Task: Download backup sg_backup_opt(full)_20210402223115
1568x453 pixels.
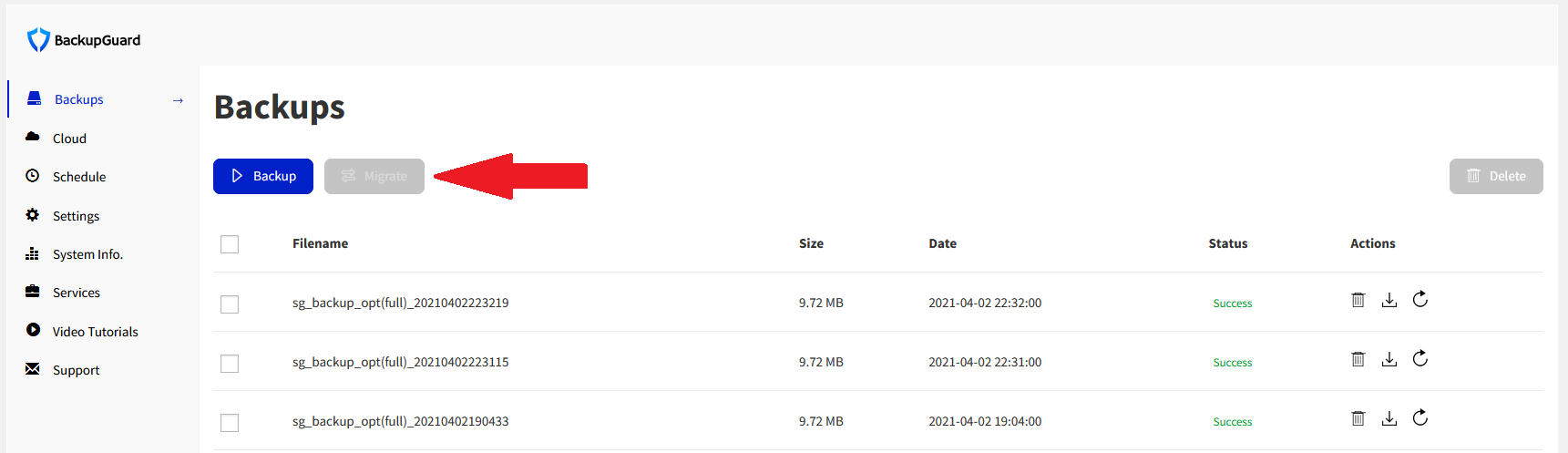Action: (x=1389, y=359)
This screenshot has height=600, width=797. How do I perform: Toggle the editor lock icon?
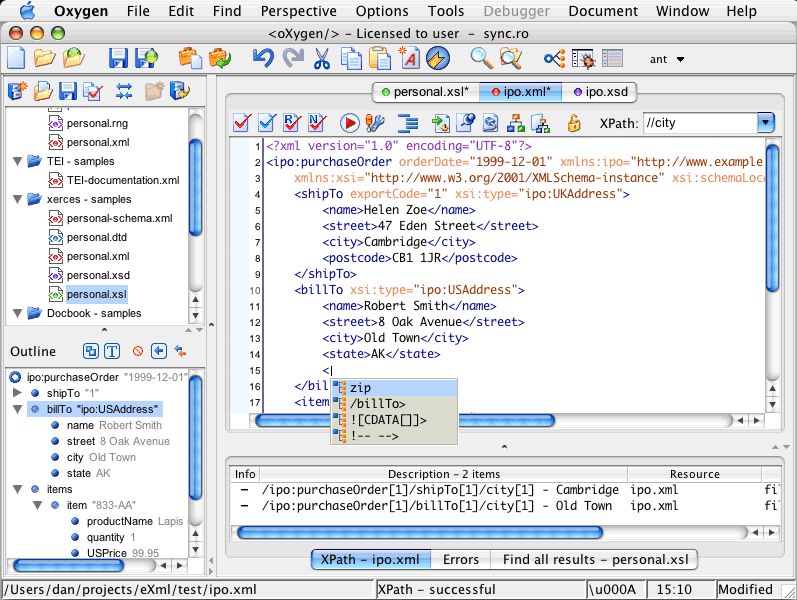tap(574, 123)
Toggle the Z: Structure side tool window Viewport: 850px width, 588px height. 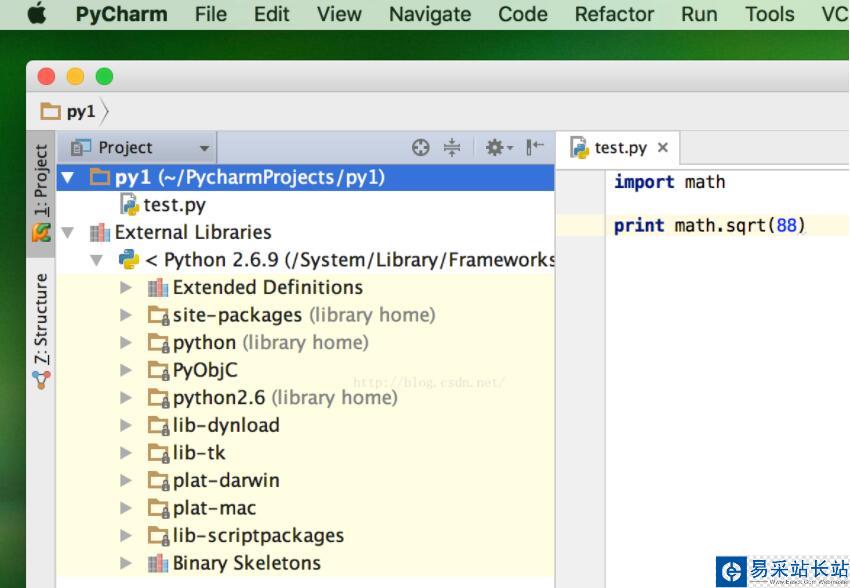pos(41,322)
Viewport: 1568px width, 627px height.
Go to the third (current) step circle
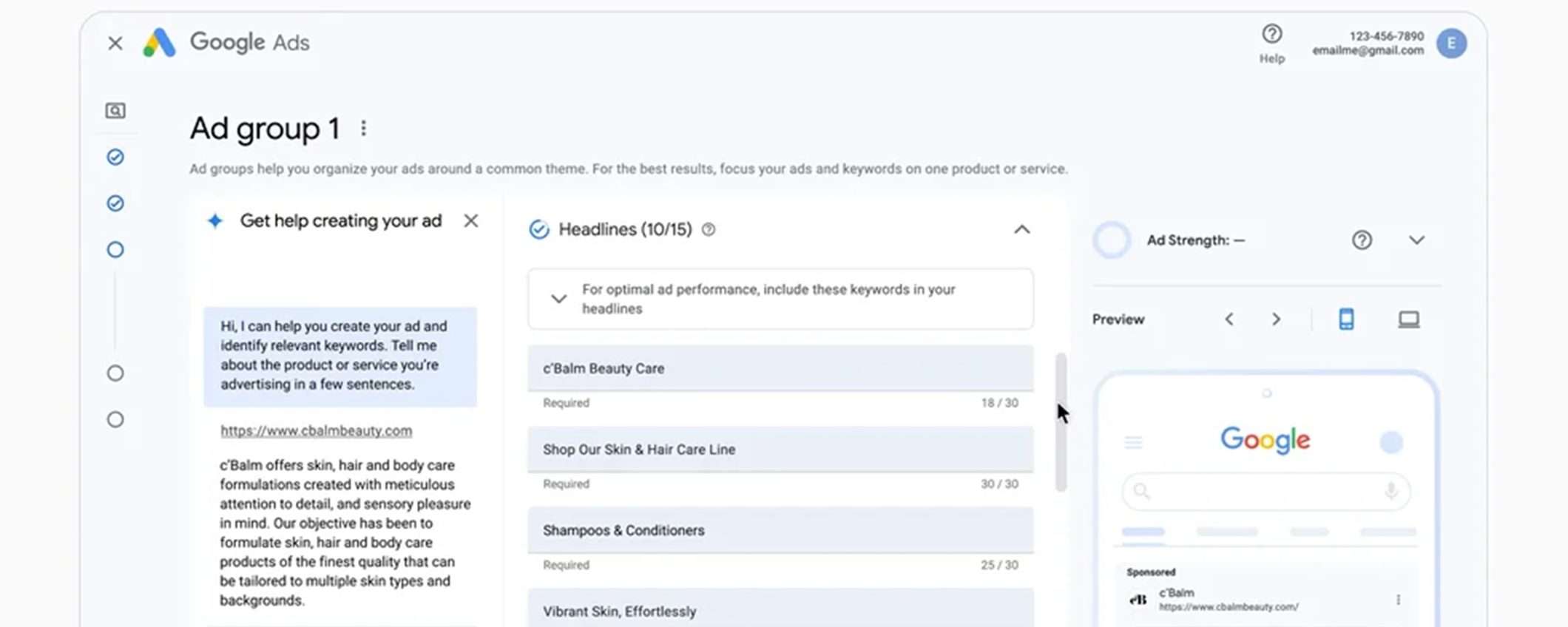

About this task: What is needed is an exact restatement of the lines from the line with "Viewport: 1568px width, 627px height." through the final line of the data, pictures excluded.

Response to the exercise:
Viewport: 1568px width, 627px height.
Go to the third (current) step circle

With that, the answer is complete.